A Demo: E=A+B,F=E+A, there are two output E、F,and I want to return E、F。so I write a demo like this: `
shape = (10,1024)
A = tvm.placeholder(shape, name="A", dtype="float16")
B = tvm.placeholder(shape, name="B", dtype="float16")
E = tvm.compute(A.shape, lambda *index:A(*index)+ B(*index), name = "E")
F = tvm.compute(E.shape, lambda *index:E(*index)+ B(*index), name = "F")

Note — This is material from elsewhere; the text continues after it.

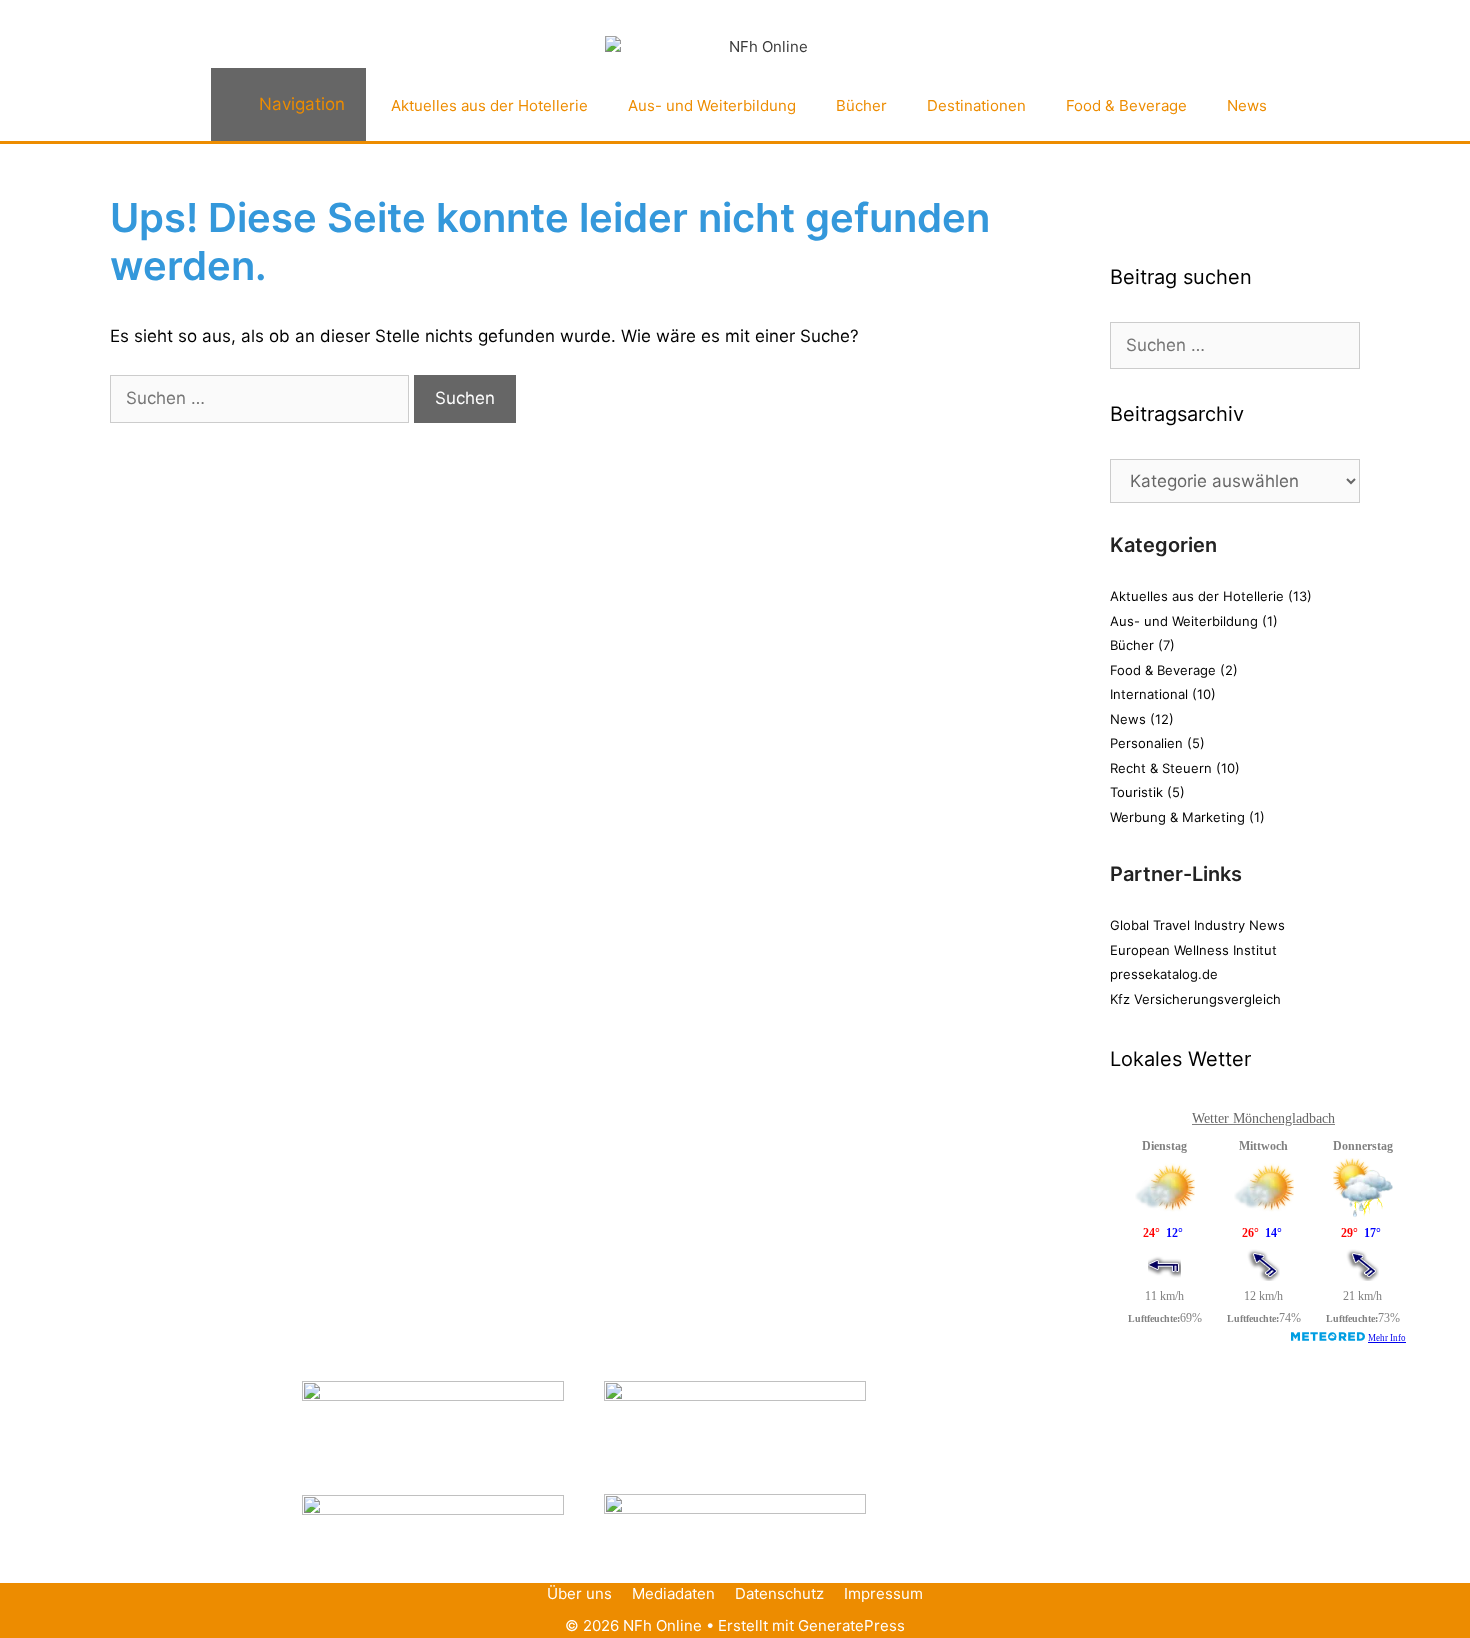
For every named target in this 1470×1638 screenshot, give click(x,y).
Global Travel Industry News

sch = tvm.create_schedule([F.op])
AL = sch.cache_read(A, "local", [E])
BL = sch.cache_read(B, "local", [E, F])
EL = sch.cache_write(E, "local")
FL = sch.cache_write(F, "local")
with build_config:
print(tvm.lower(sch, [A, B,E,F], simple_mode=True))
`
we will get this IR:
we can get output E、F in global, but in produce F.local, it use global var E when compute, but this compute is is in local, if build, will be wrong.
if we add
sch[E].compute_inline()
we will get such IR:
this IR , the compute in produce F.local is right, it use all var is in local. but the output E is inline, so we only can get one out F. this is not what we want.
So how to get the right IR and return muti-output?